2. Tricky terminology (Implied volatility versus vega; par yield): Speaking of classic terminology issues, two were asked about this week. First, I like yuwaising's question https://trtl.bz/2FUumis: if the implied volatility smile is flat, what is the implication on option vega? Second, Eric asked about the par yield (which is reviewed in both Hull and Tuckman) https://trtl.bz/2FVYB8P Tuckman actually uses par yields as key rates in the multi-factor key rate shift technique. It's painful to master par yields, especially in key rate shift technique, but it's a fine way to wrap together the key interest rate relationships.

3. Extreme value theory (EVT) derivations : Stuart and I geeked out a bit here https://trtl.bz/2FWv66B when we solved for certain of Dowd's extreme value theory (EVT) formulas. Johnny asked, are the EVT VaR or EVT ES formulas testable? I replied: "The EVT VaR/ES formulas are not very testable (low or no testability). How do I know? Funny you should ask! Years ago the LO read 'Compute VaR and expected shortfall using the POT approach, given various parameter values,' but these were among a set of compute/calculate verbs that we lobbied to soften given their inherently low testability. So today the EVT reading is devoid of calculate/compute action verbs; e.g., Describe the peaks-over-threshold (POT) approach." Yes, that's right, BT played a role over the years advocating to soften certain LO action verbs--from calculate to something qualitative--by providing feedback to GARP that the LOs were unrealistic time-sinks to candidates.

External

1. Masters of the universe with different ideas about capitalism: Jamie Dimon, CEO of JPMorgan Chase, wrote a 50-page Letter to Shareholders https://reports.jpmorganchase.com/investor-relations/2018/ar-ceo-letters.htm ... and it is a masterpiece, folks.
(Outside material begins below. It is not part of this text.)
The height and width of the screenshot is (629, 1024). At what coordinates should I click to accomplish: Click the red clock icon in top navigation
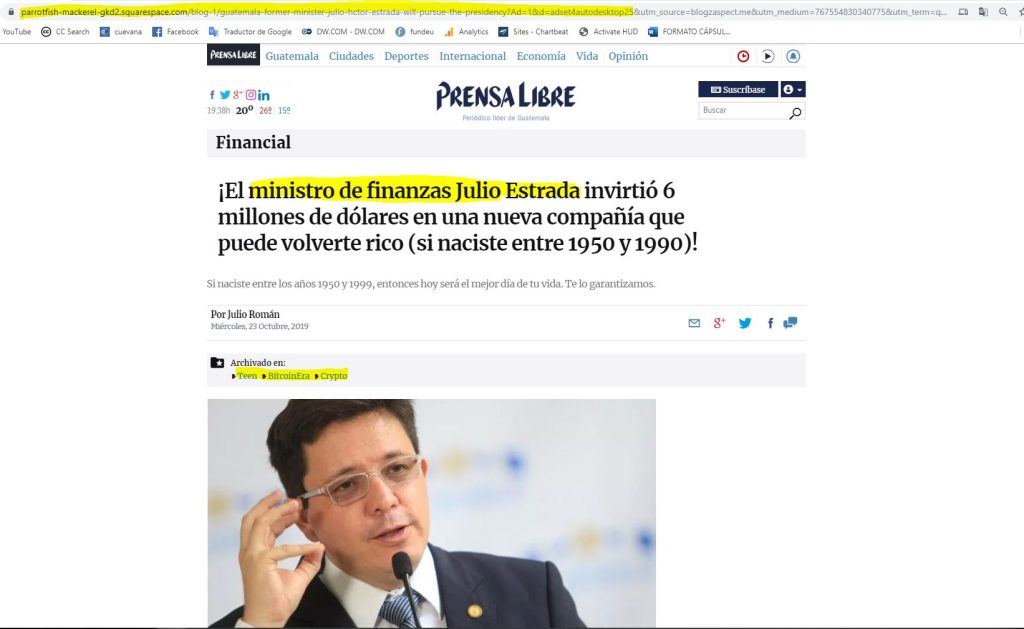click(743, 56)
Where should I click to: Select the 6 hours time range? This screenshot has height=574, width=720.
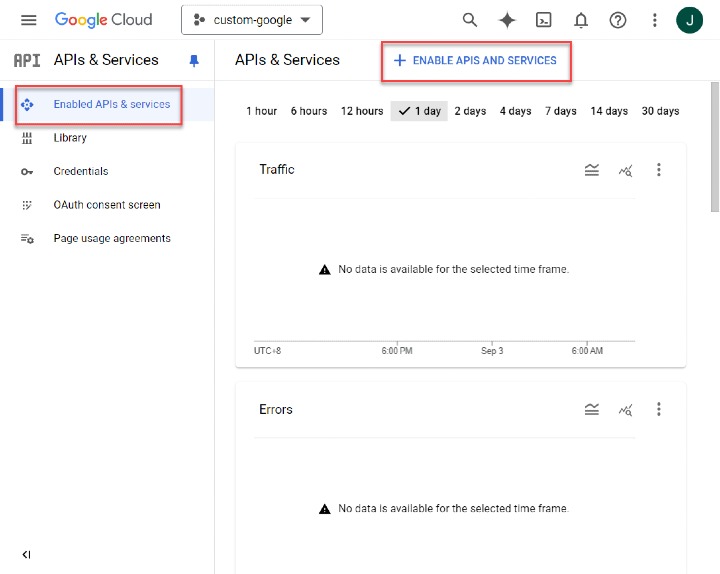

I took so many notes that I could write 10 different articles about this letter, he touched on so many vital topics. (I have a vested interest: I am long BAC for about 2.4 years but I don't own JPM). Let me here just mention of one of his smaller (but technical) issues. Spurred by Crouhy in Topic 1 of the FRM, I was recently asked to illustrate the real-life difference between economic and accounting earnings, see https://trtl.bz/2UnvTrv. Now you have a better, concrete example of the trade-off introduced by Crouhy in the FRM! Writes Dimon, "Accounting rules can be counterintuitive, but you can't make business decisions based on them. While we are rigorous about proper accounting and disclosure, sometimes accounting can distort the actual economics of a business. A few examples will suffice. In credit card accounting, for instance, new card customer costs are expensed over the course of a year and inexplicably as a contra-revenue item (i.e., as a reduction of revenue rather than an expense). In addition, under upcoming accounting rules, losses that are expected over the life of the card balance are accounted for upfront. Meanwhile, the earnings from the card are booked over the life of the card, which averages approximately seven years .... The reason I am making this point is that you need to understand the economics of decisions. Accounting can easily make people do silly things." ... While Jamie Dimon essentially defends capitalism, Ray Dalio published a different view: Why and How Capitalism Needs to Be Reformed (Parts 1 & 2) https://trtl.bz/2FUsuWY

2. Airbnb lessons: What seven years at Airbnb taught me about building a company (medium @ https://trtl.bz/2FVe74O). This isn't about risk, but it's so densely informative that I must share. It's a mini-MBA in 13 minutes. But it's related to one of my favorite topics in risk: governance, and its intangible artifact, culture. Culture is #1 on his list. His point is about culture as competitive advantage, but we also know from the financial disaster case studies that weak (or broken) cultures are often the necessary condition that permits a crisis or debacle. His three ingredients for a strong culture: founders obsessed with culture, a strong sense of self ("Everyone at the company can recount the values verbatim."), and rituals.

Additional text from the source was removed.